Amr Darrag, a Cabinet minister under Morsi and a co-founder of the Brotherhood’s Freedom and Justice Party, condemned Saturday’s verdicts.

“Today will be remembered as one of the darkest days in Egypt’s history,” Darrag said in a statement. But “there is something far larger at stake — the rights of millions of Egyptians to live freely and without fear, and to choose their leaders through the ballot box.”

An Islamist opposition alliance led by the Brotherhood meanwhile called on Egyptians to step up the campaign to topple the “gang of treachery and usurpers” in the run-up to July 3, the second anniversary of Morsi’s removal from power.

Amnesty International also denounced the verdicts, which came after several mass death sentences criticised by human rights activists and Western nations. It called for a retrial, asserting that all evidence gathered from Morsi and other defendants was inadmissible because of what it called their illegal detention prior to trial.

“The death penalty has become the favorite tool for the Egyptian authorities to purge the political opposition,” Amnesty said.

Morsi already is serving a 20-year sentence following his conviction on April 21 on charges linked to the killing of protesters outside a Cairo presidential palace in December 2012.

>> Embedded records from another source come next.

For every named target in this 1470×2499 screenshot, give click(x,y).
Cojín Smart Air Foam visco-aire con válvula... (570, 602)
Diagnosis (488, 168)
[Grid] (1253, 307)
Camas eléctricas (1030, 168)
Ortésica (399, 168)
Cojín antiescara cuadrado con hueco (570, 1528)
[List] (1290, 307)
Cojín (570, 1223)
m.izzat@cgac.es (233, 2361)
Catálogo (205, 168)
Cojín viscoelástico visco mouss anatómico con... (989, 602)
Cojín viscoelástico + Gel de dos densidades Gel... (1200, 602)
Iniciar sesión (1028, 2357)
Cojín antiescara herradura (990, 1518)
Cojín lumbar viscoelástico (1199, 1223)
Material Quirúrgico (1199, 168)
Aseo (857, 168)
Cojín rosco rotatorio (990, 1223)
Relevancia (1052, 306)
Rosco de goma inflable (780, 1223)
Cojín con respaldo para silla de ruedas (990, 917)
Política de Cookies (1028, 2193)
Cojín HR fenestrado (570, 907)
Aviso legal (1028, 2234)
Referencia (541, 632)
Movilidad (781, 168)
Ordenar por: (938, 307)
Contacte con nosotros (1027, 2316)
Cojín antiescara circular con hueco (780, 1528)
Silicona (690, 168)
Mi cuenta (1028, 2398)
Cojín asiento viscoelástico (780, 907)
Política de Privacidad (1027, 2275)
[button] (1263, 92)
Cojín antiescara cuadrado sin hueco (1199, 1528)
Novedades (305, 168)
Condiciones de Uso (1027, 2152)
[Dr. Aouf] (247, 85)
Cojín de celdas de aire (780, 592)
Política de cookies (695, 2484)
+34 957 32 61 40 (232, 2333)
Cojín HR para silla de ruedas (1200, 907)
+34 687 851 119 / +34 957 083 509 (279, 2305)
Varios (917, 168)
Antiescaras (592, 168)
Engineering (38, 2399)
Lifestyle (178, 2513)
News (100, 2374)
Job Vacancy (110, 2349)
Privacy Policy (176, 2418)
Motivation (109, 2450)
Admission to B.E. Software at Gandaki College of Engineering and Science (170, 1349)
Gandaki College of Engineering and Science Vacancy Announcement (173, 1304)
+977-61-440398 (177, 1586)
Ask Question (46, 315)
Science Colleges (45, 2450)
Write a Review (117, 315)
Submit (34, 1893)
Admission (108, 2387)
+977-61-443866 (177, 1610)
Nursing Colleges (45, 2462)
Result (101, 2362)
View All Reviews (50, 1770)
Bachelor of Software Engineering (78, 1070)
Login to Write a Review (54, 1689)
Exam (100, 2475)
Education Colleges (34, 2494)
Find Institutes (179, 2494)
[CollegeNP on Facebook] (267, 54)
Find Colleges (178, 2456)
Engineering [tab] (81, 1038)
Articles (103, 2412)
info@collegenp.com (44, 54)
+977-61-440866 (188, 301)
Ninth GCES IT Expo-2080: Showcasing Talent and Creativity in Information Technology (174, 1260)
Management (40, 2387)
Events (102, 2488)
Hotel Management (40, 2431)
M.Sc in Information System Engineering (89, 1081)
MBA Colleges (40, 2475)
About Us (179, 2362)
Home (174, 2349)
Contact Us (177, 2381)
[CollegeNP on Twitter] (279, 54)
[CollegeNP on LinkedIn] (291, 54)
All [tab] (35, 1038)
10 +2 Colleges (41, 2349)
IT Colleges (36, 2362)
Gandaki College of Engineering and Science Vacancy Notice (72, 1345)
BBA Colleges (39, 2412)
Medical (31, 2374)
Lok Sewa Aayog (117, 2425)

The former president escaped a death sentence in a separate case before Shami related to allegations that Morsi, several of his aides and leaders of the Brotherhood allegedly passed state secrets to foreign groups, including Hamas and Lebanon’s Hizbollah, during his year in office. A total of 16 senior Brotherhood leaders and aides were sentenced to death by Shami in that case. The 16 include one woman, Sondos Assem, a presidential press aide who is now a fugitive.

A verdict on Morsi’s role in that case will be announced in the June 2 hearing.